L’oreille absolue

« C’était un hiver lumineux et sec où rien ne semblait vouloir mourir. Les rosiers continuaient de porter des fleurs, plus chétives qu’au printemps, moins parfumées qu’en été, aux pétalesdécolorés presque transparents. Les framboisiers laissaient pendre leurs petits visages rouges sous les feuilles recourbées.

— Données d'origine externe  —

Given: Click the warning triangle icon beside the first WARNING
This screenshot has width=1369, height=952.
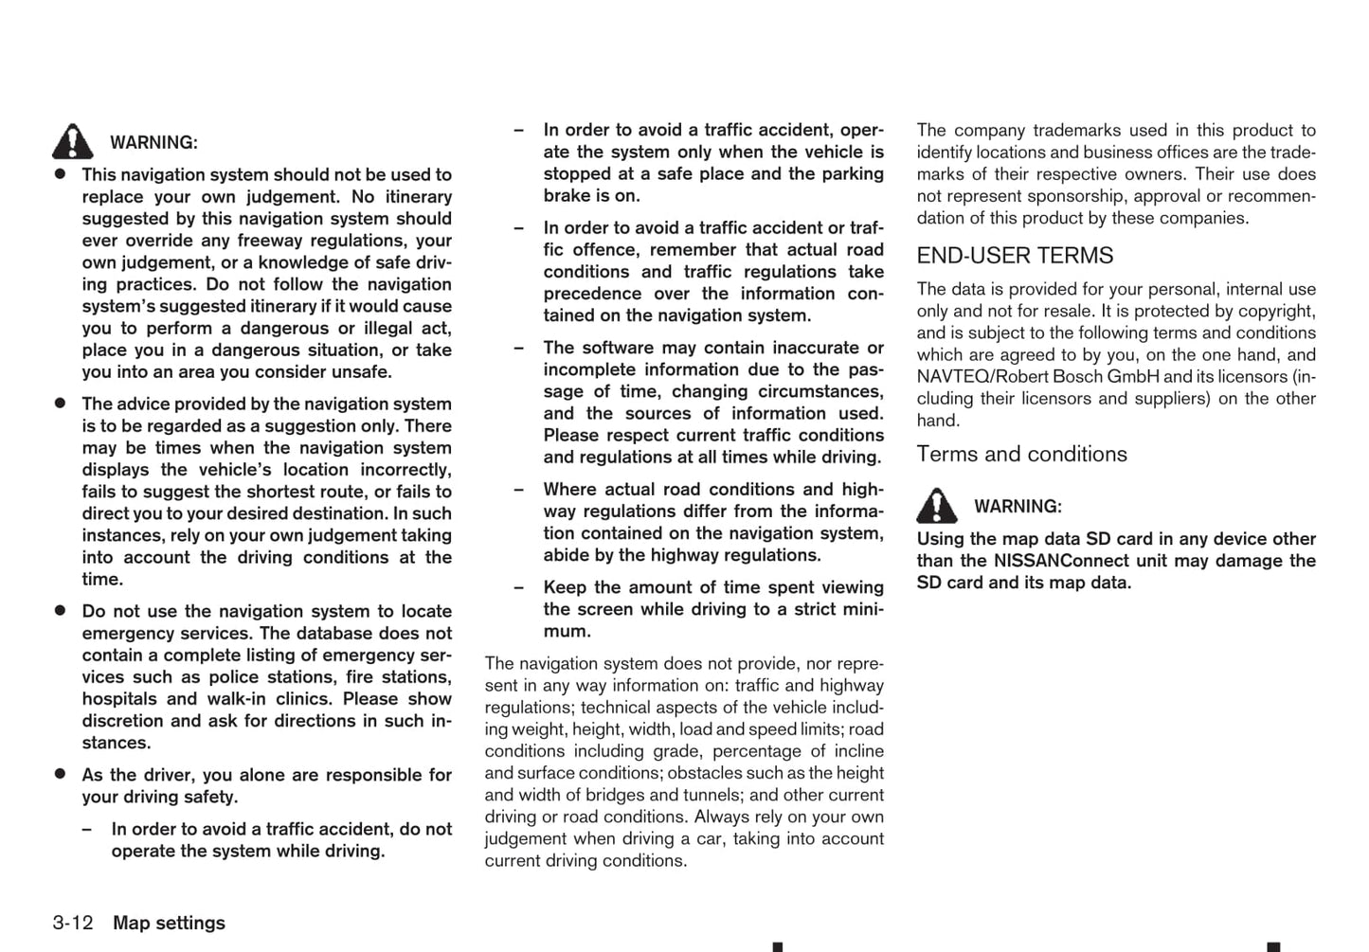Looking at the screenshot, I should pos(73,141).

Les oiseaux lançaient leurs cris vigoureux au coeur de la nuit sans craindre les éperviers, pas plus que les martres ou les chats .Les mouches, gorgées de la canicule passée, poursuivaient leur vol paresseux, insensibles au froid qui crispait pourtant la rosée du matin. »

Tout semble en effet paisible dans la bourgade : la seule agitation crépite autour de la salle des fêtes, du concert de Noël que va donner « l’orchestre d’harmonie » dirigé par Jacques.

Paisible si on exclut l’évaporation de Matis pourtant confié à la garderie de Jocelyne, le combat héroïque de Valentin, le chat adopté par Mariette, « la rêveuse secrétaire de la mairie » tentant douloureusement d’extraire sa patte d’un piège à renard, les visites de Madeline à l’hôpital, au chevet de son fils Soren,  plongé dans le coma depuis l’accident de moto qui l’a précipité dans un ravin….

Et sii la musique, l’oreille absolue que semblent partager le gros Raoul, la brave Sonya et le petit Matis était la meilleure expression de paix, voire d’amour entre les habitants du bourg?

Elle rythme, dans tous les cas, l’atmosphère poétique du roman, ses événements qui reviennent en boucles et ritournelles, lui confère l’allure d’un conte adressé à toutes les générations de lecteurs.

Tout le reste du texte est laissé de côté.